▶ [Data to process]:
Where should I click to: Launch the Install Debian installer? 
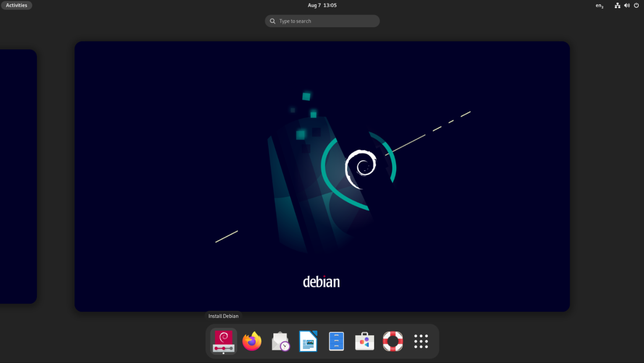(x=223, y=341)
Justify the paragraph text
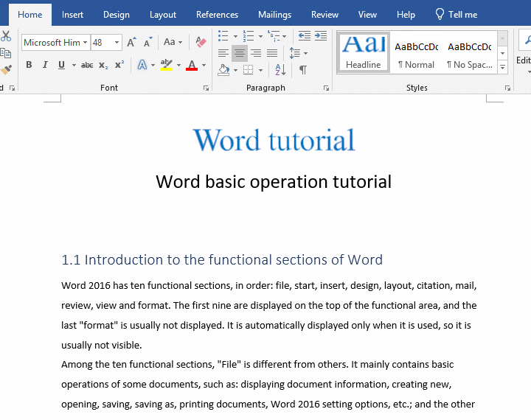 click(272, 53)
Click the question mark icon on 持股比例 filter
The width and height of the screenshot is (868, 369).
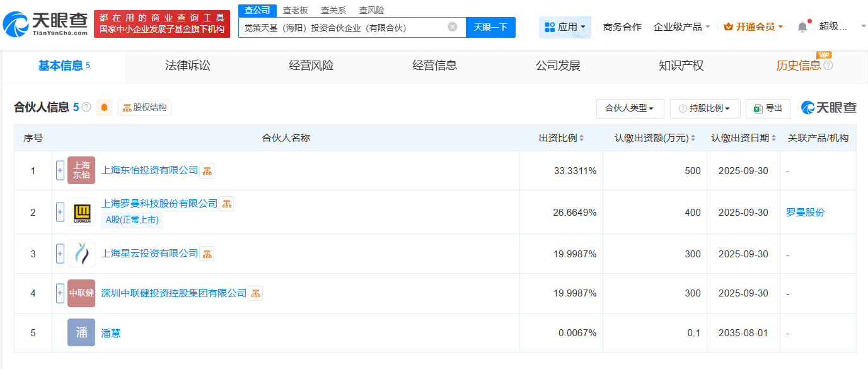[x=683, y=108]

▶ [What is expected]: An exact copy of the lines from the one with "Justify the paragraph text" through the end of the records: produce that and nothing more, leaving out the pictures.

▶ [Result]:
Justify the paragraph text
 click(272, 53)
Click the question mark icon on 持股比例 filter
The width and height of the screenshot is (868, 369).
[x=683, y=108]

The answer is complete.